The Last Chronicle of Barset CHAPTER III.


The dinner-party at the rectory comprised none but the Grantly family. The marchioness had written to say that she preferred to have it so. The father had suggested that the Thornes of Ullathorne, very old friends, might be asked, and the Greshams from Boxall Hill, and had even promised to endeavour to get old Lady Lufton over to the rectory, Lady Lufton having in former years been Griselda’s warm friend. But Lady Hartletop had preferred to see her dear father and mother in privacy. Her brother Henry she would be glad to meet, and hoped to make some arrangement with him for a short visit to Hartlebury, her husband’s place in Shropshire,—as to which latter hint, it may, however, be at once said, that nothing further was spoken after the Crawley alliance had been suggested. And there had been a very sore point mooted by the daughter in a request made by her to her father that she might not be called upon to meet her grandfather, her mother’s father, Mr. Harding, a clergyman of Barchester, who was now stricken in years.—”Papa would not have come,” said Mrs. Grantly, “but I think,—I do think—” Then she stopped herself.

“Your father has odd ways sometimes, my dear. You know how fond I am of having him here myself.”

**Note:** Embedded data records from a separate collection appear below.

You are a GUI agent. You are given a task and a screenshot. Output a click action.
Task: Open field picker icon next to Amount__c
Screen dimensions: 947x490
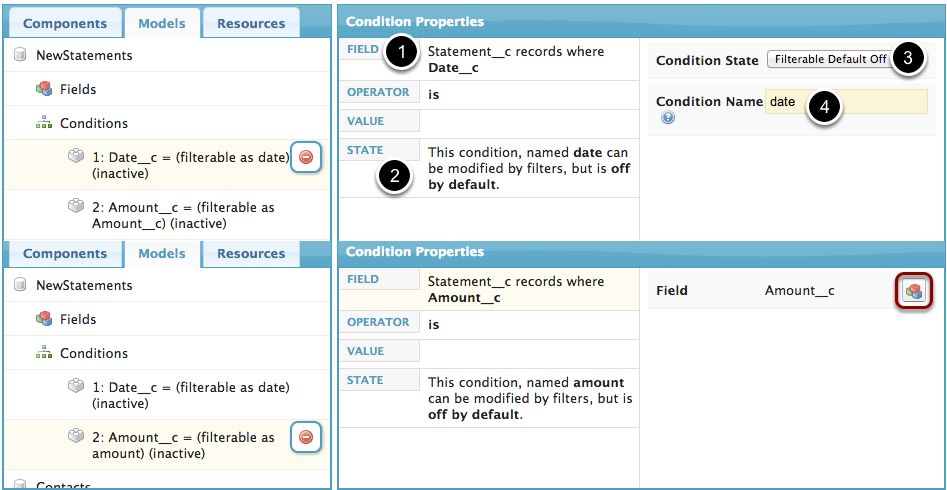pos(911,291)
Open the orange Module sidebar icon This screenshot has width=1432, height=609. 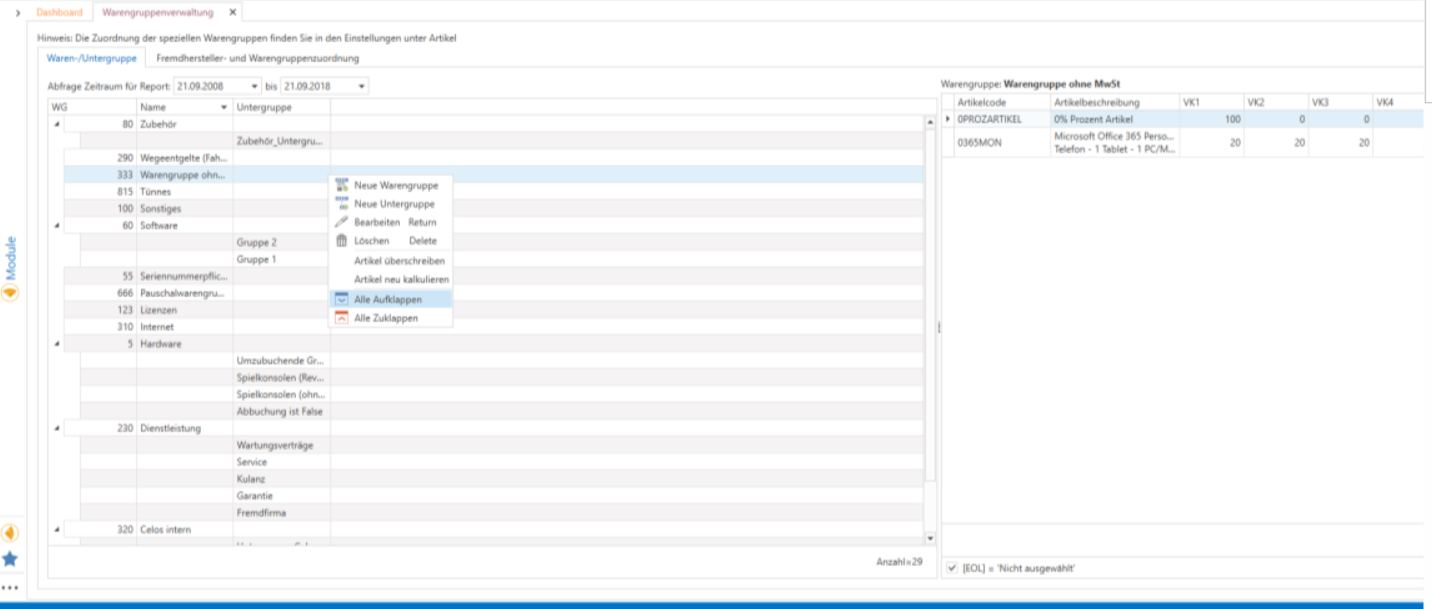(x=10, y=293)
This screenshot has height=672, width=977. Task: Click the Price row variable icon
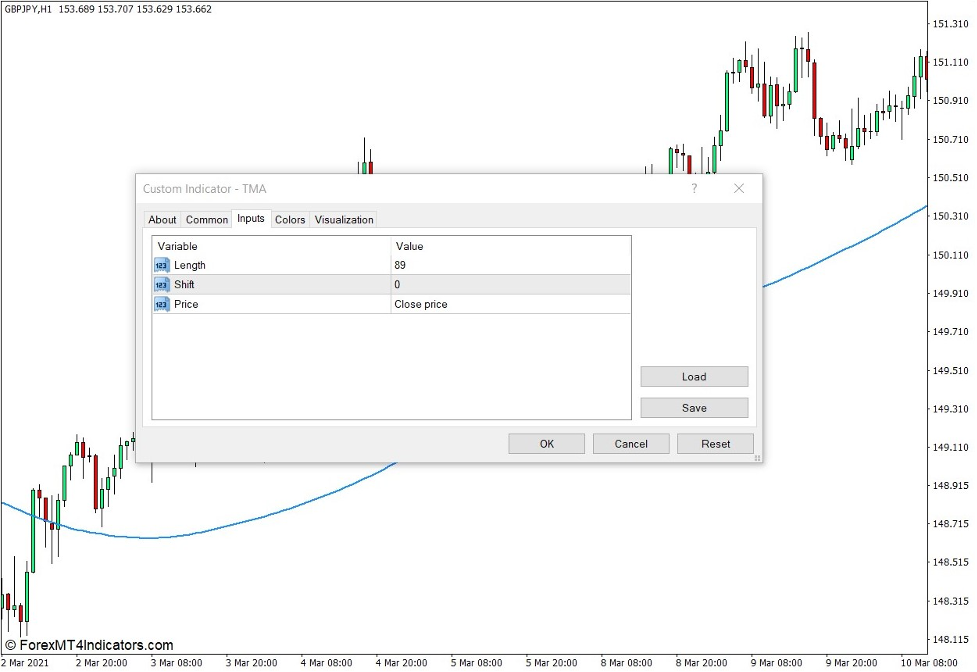tap(161, 304)
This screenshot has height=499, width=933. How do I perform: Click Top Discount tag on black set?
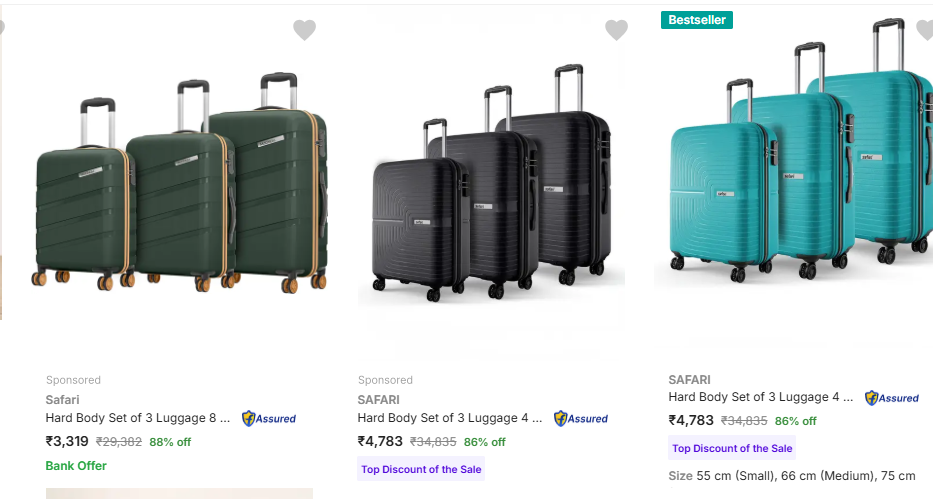[421, 469]
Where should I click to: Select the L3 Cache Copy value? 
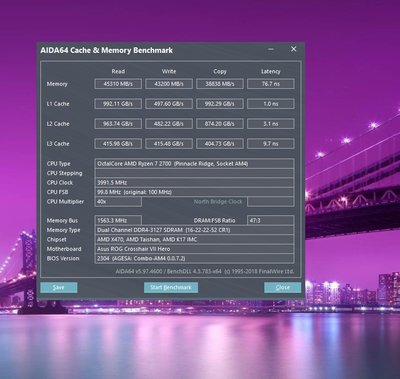(220, 144)
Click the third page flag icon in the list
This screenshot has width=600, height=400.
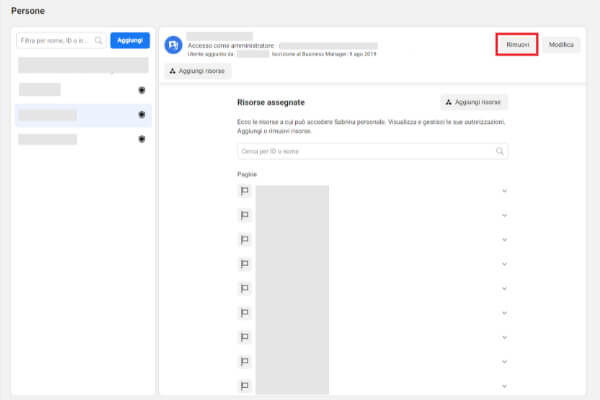(x=244, y=239)
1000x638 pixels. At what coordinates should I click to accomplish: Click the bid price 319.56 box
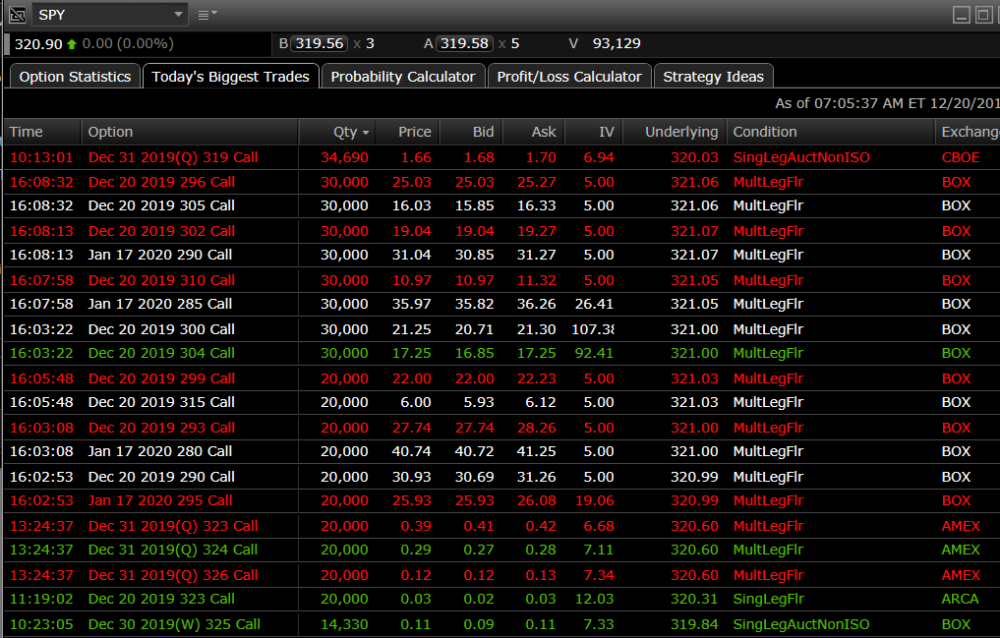[x=320, y=44]
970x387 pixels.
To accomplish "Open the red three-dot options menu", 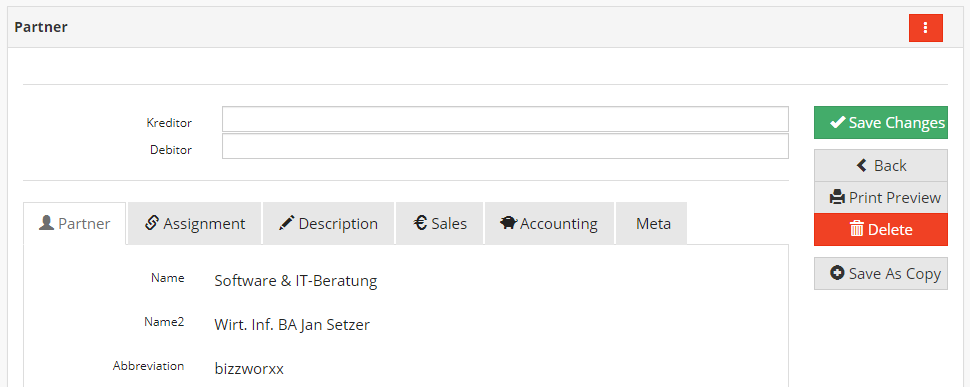I will 925,28.
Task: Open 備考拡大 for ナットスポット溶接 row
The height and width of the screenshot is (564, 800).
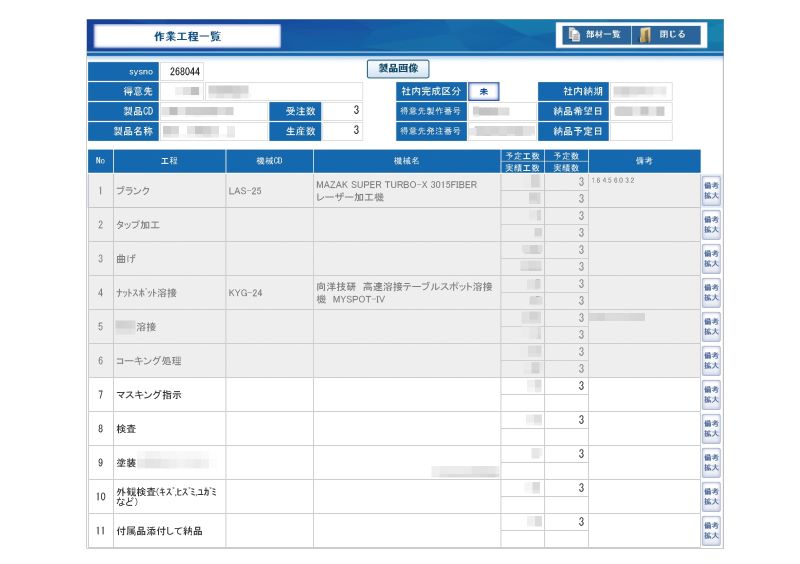Action: [711, 292]

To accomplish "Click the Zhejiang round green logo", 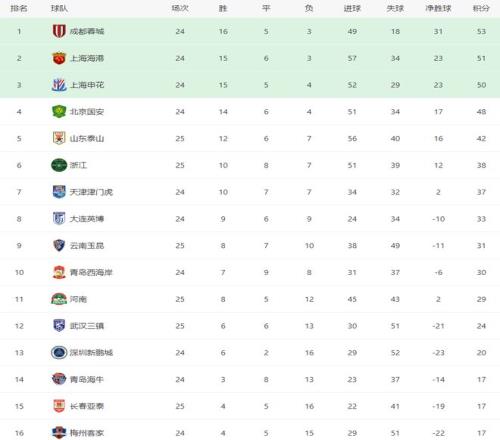I will click(x=59, y=165).
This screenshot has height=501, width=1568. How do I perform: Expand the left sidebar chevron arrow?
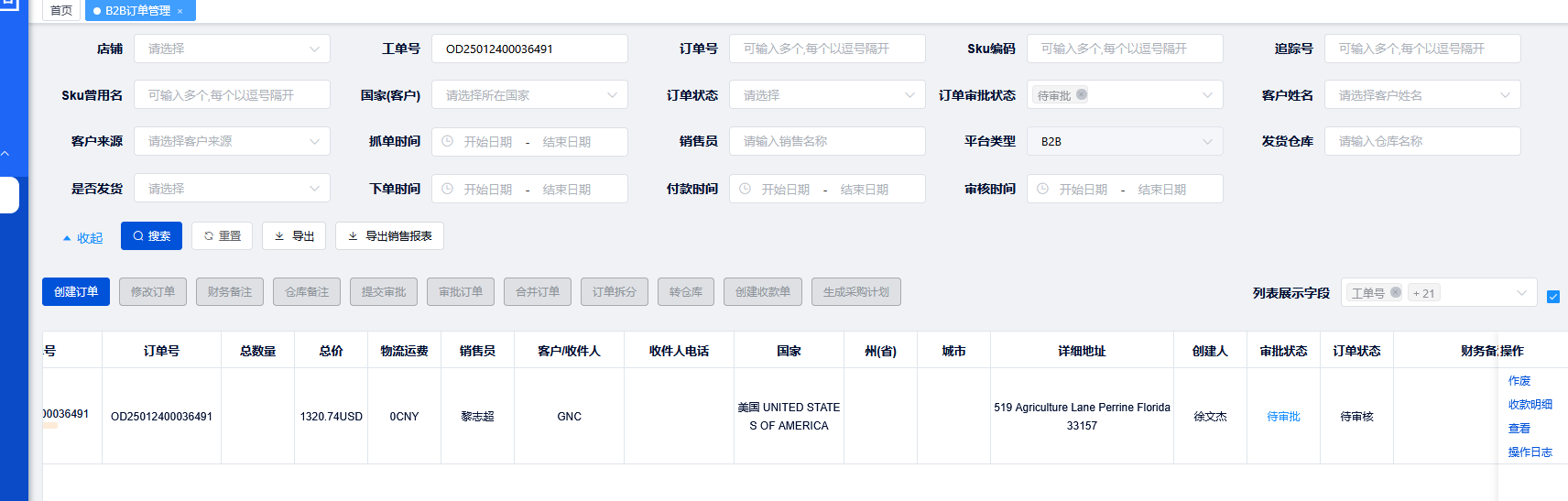(5, 153)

“It does not signify,” said Mrs. Grantly. “Do not let us say anything more about it. Of course we cannot have everything. I am told the child does her duty in her sphere of life, and I suppose we ought to be contented.” Then Mrs. Grantly went up to her own room, and there she cried. Nothing was said to the major on the unpleasant subject of the Crawleys before dinner. He met his sister in the drawing-room, and was allowed to kiss her noble cheek. “I hope Edith is well, Henry,” said the sister. “Quite well; and little Dumbello is the same, I hope?” “Thank you, yes; quite well.” Then there seemed to be nothing more to be said between the two. The major never made inquiries after the august family, or would allow it to appear that he was conscious of being shone upon by the wife of a marquis. Any adulation which Griselda received of that kind came from her father, and, therefore, unconsciously she had learned to think that her father was better bred than the other members of her family, and more fitted by nature to move in that sacred circle to which she herself had been exalted. We need not dwell upon the dinner, which was but a dull affair. Mrs. Grantly strove to carry on the family party exactly as it would have been carried on had her daughter married the son of some neighbouring squire; but she herself was conscious of the struggle, and the fact of there being a struggle produced failure. The rector’s servants treated the daughter of the house with special awe, and the marchioness herself moved, and spoke, and ate, and drank with a cold magnificence, which I think had become a second nature with her, but which was not on that account the less oppressive. Even the archdeacon, who enjoyed something in that which was so disagreeable to his wife, felt a relief when he was left alone after dinner with his son. He felt relieved as his son got up to open the door for his mother and sister, but was aware at the same time that he had before him a most difficult and possibly a most disastrous task. His dear son Henry was not a man to be talked smoothly out of, or into, any propriety. He had a will of his own, and having hitherto been a successful man, who in youth had fallen into few youthful troubles,—who had never justified his father in using stern parental authority,—was not now inclined to bend his neck. “Henry,” said the archdeacon, “what are you drinking? That’s ’34 port, but it’s not just what it should be. Shall I send for another bottle?”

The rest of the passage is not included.